LAMPIÃO: HERÓI OU BANDIDO? –
Data em que veio ao mundo um personagem-mito brasileiro: Lampião. “Eu me chamo Virgolino Ferreira, Lampião. Manso como um cordeiro, brabo como um leão. Trago o mundo em rebuliço. Minha vida é um trovão
“- Lampião 4/06/1898- herói ou bandido? Pra mim herói”. …. (De Luciana Savaget, autora de O amor de Virgulino Lampião, diretora da Globo News).
No entanto, a questão que persiste: por que tanta admiração e folclore para um matador de gente naquela guerra sem fim?
Assim que um personagem-mito nacional, Antônio Conselheiro, saía de cena (1897), em Canudos, logo a seguir (04/06/1898) nascia outro: Virgulino Ferreira da Silva (Lampião).
A coincidência: ambos viveram (e reagiram a seus modos) em um ambiente hostil para qualquer ser humano, em meio a uma constante guerra de servilismos e anarquia de ordem, ou seja, o território árido da caatinga imensa.
Breve suma dos acontecimentos na transição Império – República. Após a grande seca de 1877 a 1879 que atingiu em cheio o sertão do Ceará, o sertanejo resistente se embrenhou em uma mistura explosiva, passaram a adentrar as terras assomadas por chefes políticos e coronéis de latada, da Guarda Nacional, criada no Período da Regência,
em 1831. A ideia era a de suprir os claros “de ordem” nos esconsos do país, e tais coronéis ou chefes políticos podiam agir para o bem ou para o mal. O povo nordestino do sertão composto de retirantes e ex-escravos circulavam na terra crua de sol abrasante, de pouca água e vegetação, numa dependência extremada de sobrevivência.
Este era o cenário para milícias de bandoleiros que igualmente precisavam se manter ora se aliando a coronéis ora no confronto com volantes atiçadas por chefes políticos. Para se ter outra ideia, até a célebre Coluna Prestes, ao atravessar a caatinga dos coronéis e de Lampião, sofreu vários ataques em que sucumbiram muitos revoltosos da
marcha, que, desgastados, obrigou-os a seguir até a fronteira com a Bolívia e findar o movimento.
Outro exame da situação neste recorte em debate polêmico. O ideal seria que os leitores examinassem a época, de preferência, a República Velha com as intrincadas conexões que moviam as vidas atreladas aos coronéis da Guarda Nacional, nascida no Império. As relações de compadrio das glebas cabrocadas, termo da época que significava roçados cultivados por agregados sertão a dentro. Léguas compridas de extensão catingueira, cujos limites sem cercado eram vigiados por capangas e curimbabas fixados em choças do esconso sertanejo. A conversa era na bala! Os incomodados se não tivessem padrinhos, mesmo que fossem “de fogueira”, tinham que se mudar para não morrer de morte matada.

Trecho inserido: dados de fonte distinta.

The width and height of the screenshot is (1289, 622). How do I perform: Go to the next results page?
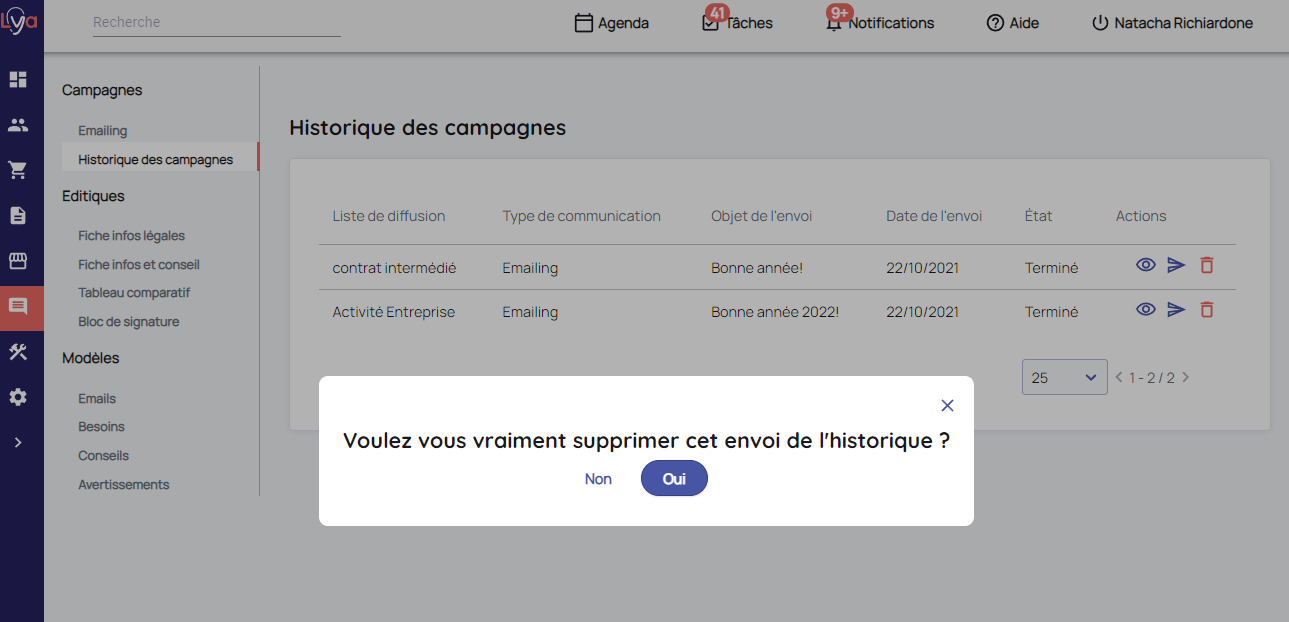coord(1186,378)
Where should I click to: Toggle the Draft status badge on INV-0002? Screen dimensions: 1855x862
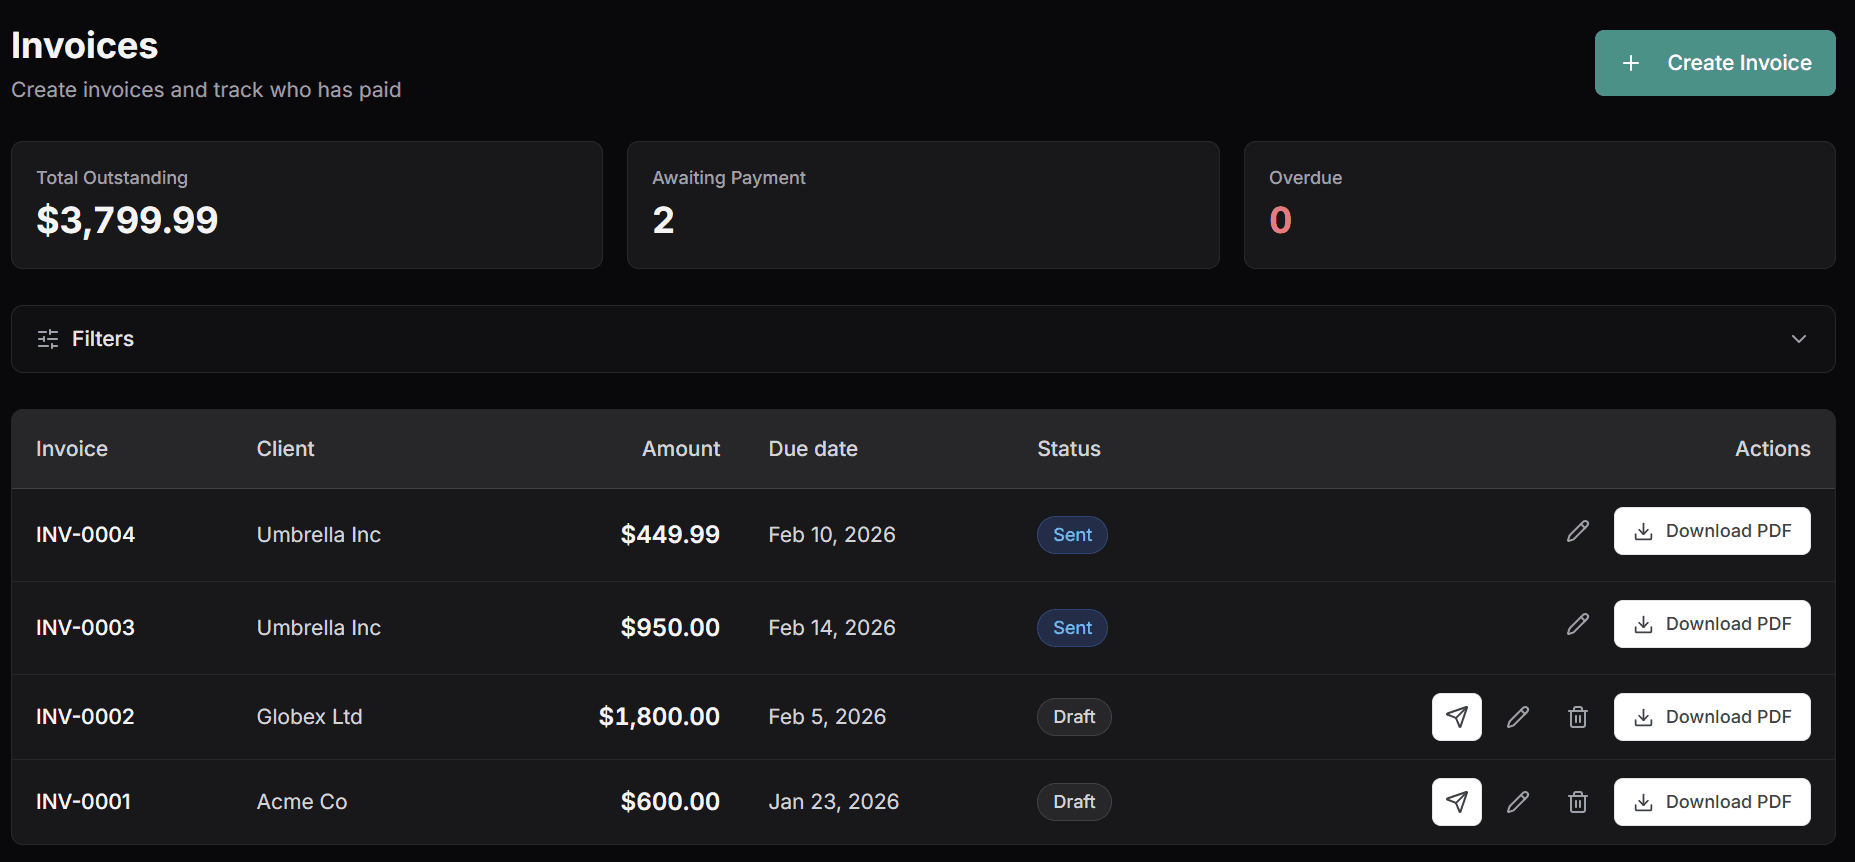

Nessa linha de pesquisa, historiadores que perscrutam a senda do cangaço, e a vida dos tornados cangaceiros, reiteram que a família de Virgulino Lampião vivenciou o mesmo drama de muitos clãs pobres do sertão nordestino. E o pior, enquanto a disposição de maioria dos territorialistas, coronéis sertanejos, era sustentar a ferro e fogo suas posses a seu modo, quaisquer reativas de pequenos núcleos de jagunços ou de rústicos roceiros, eram tratados como, no mínimo, foras da lei em cenário anárquico da imensa caatinga. Lampião e os irmãos teriam acabado igualmente numa situação sem saída, e entrado na anarquia generalizada, de conflitos, revanches, cuja resolução das questões pontuais eram tomadas no bico de bacamartes e Winchester papo-amarelo.
Para uns era a lei e a ordem no sertão, para outros, ordem intrínseca a uma estrutura anárquica, isto é, de precária ordem ou disposição legal a partir de detentores de vastos latifúndios rurais onde se praticavam tipos de cultura que não exigiam grande investimento. Bastavam as guardas pessoais bem armadas.
E quantos Lampiões ainda existem nas periferias do Brasil de hoje?